October 9, 2017: South Korea revealed that one of its military networks had been hacked into last September and a large quantity of secret documents appear to have been copied. This apparently included several OPLANs (Operational Plan, a plan for a single or series of connected operations to be carried out simultaneously or in succession by specified military units). American OPLANs after World War II often involved allied forces and there are a number that involve South Korea. Two that the hackers are believed to have taken are OPAN 5015 (joint U.S.-South Korean response to all-out war with North Korea) and OPLAN 3100 (South Korean only responses to various North Korean local provocations.) OPLANs are typically updated frequently (even daily) in times of crises so what the North Koreans may have got could already be out-of-date. However OPLANs also include a lot of operational details that do not change much over time so grabbing even one version of a particular OPLAN has its uses.

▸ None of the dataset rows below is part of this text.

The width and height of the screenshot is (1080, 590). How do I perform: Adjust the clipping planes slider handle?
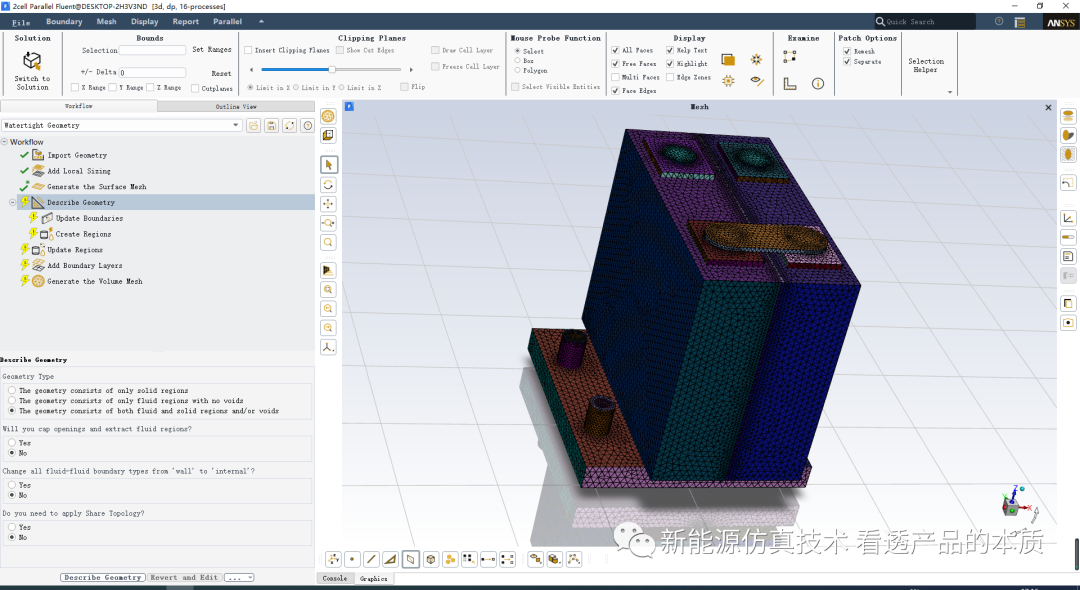coord(331,70)
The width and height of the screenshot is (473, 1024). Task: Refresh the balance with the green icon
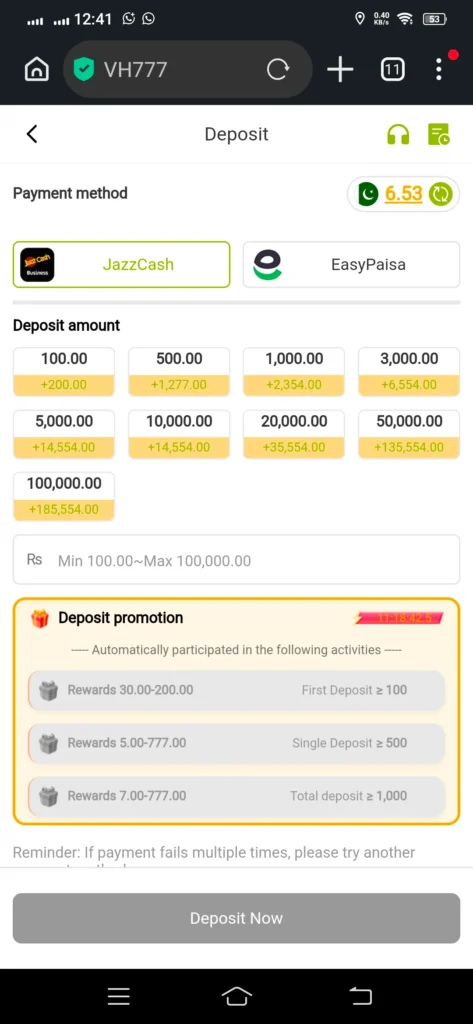(x=440, y=194)
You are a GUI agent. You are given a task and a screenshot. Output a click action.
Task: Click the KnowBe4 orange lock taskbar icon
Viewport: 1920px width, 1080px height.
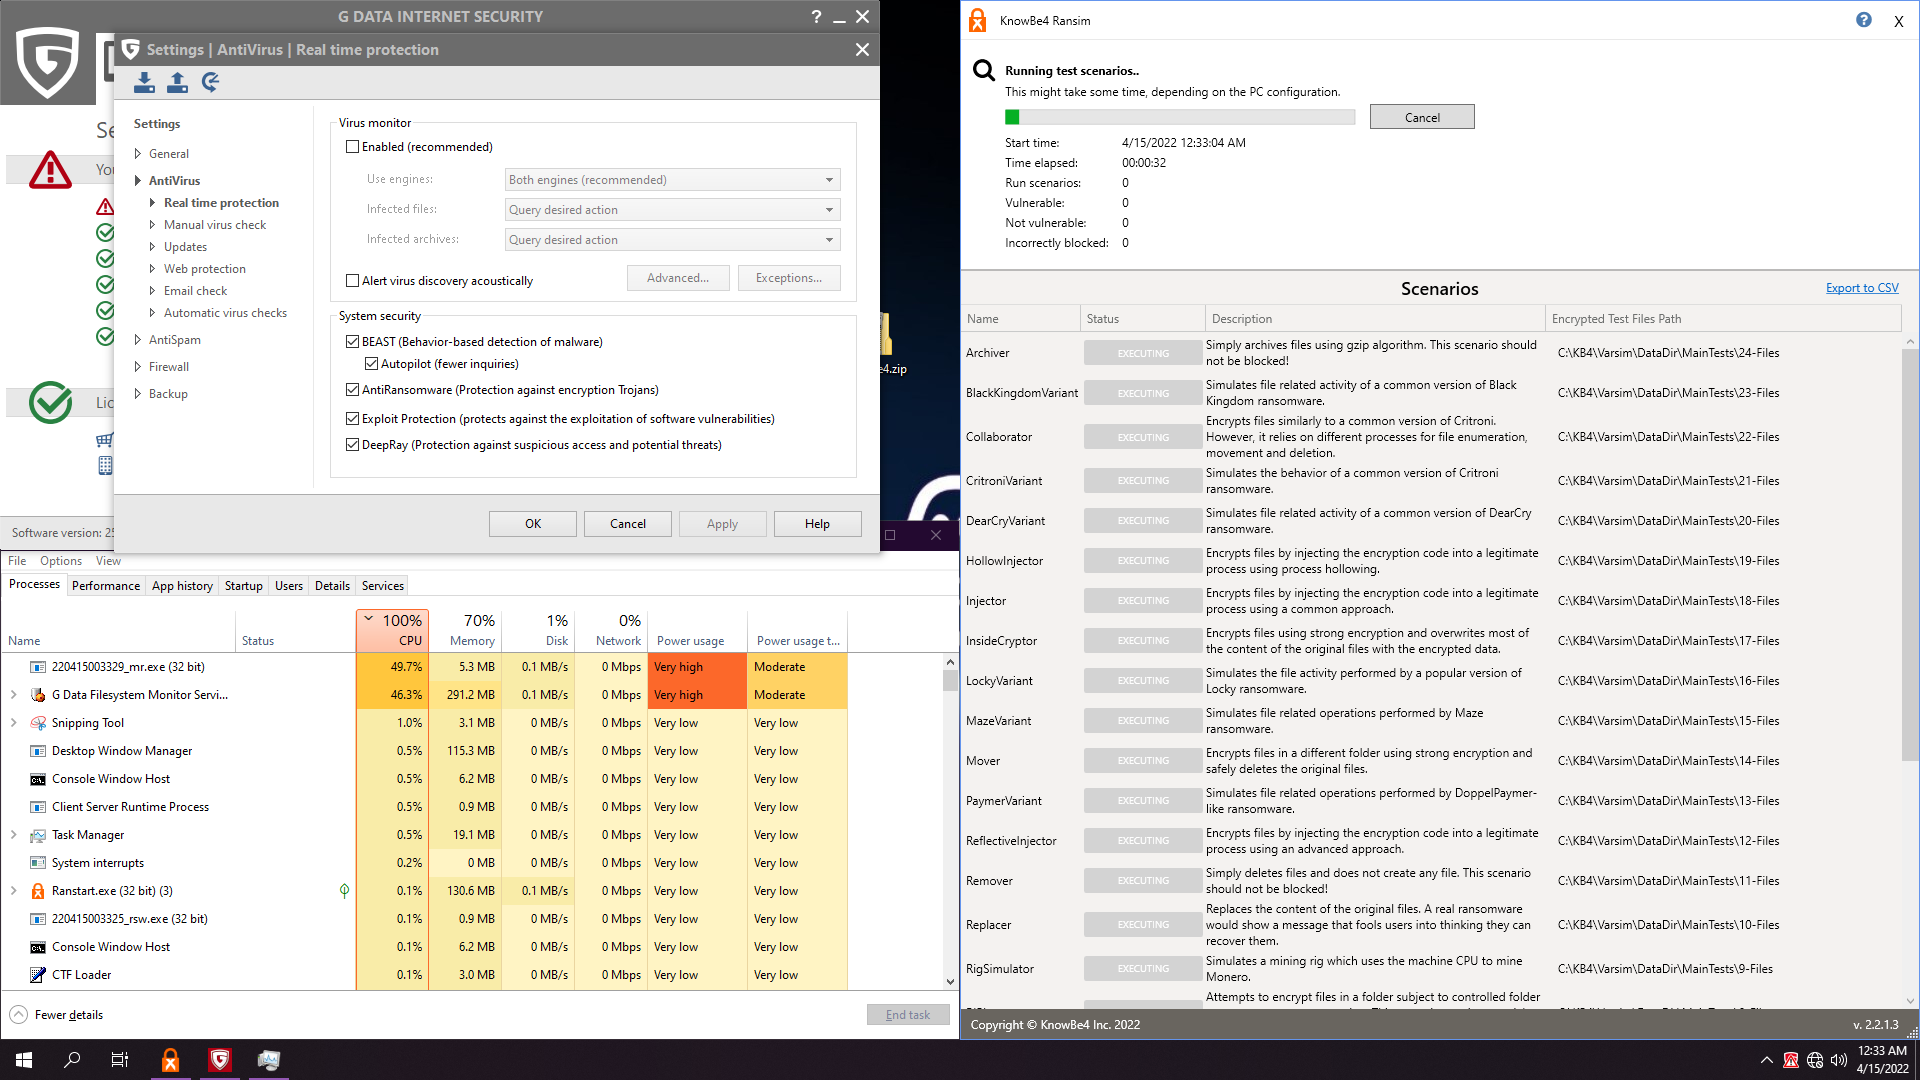point(171,1060)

South Korea and the United States have a number of shared OPLANs. Some of these are more like disaster plans but involve military units. For example OPLAN 5029 deals with making sure North Korean nuclear weapons technology will not get into the wrong hands (the U.S. will deal with this), and that preparations are in place to deal with the North Korean army falling apart, or millions of hungry North Koreans trying to move into South Korea (South Korea takes care of this). There are also plans for dealing with natural disasters that do a lot of damage to both countries. Another shared operation is OPLAN 8044 that covers nuclear retaliation for a wide variety of situations. This OPLAN has long included details of which nuclear missiles were aimed where in Iran and North Korea if the need arose to fire back.

In response to this latest hack South Korea quickly ordered some changes in its Cyber War defenses. OPLANs were apparently also updated to minimize the damage done by North Korea possibly having some current as of late 2016.

October 1, 2017: China began enforcing the new UN sanctions on oil exports to North Korea. This reduces the amount of petroleum products allowed in by about a third. At the same time China is severely restricting smuggling so that the actual cut in petroleum products to North Korea is now down by about half. In response fuel and heating oil prices are rising. The North Korea government is allowing their entrepreneurs to try and fix this problem by rapidly building crude facilities for converting coal (which North Korea still has plenty of) to petroleum products.

September 30, 2017: South Korea revealed that during September American and South Korean air-defense units has conducted their first joint SHORAD (short range air defense) exercise to see how well SHORAD methods and equipment used by both nations worked together in practice.

September 28, 2017: China has ordered North Korean companies operating in China to shut down within 120 days.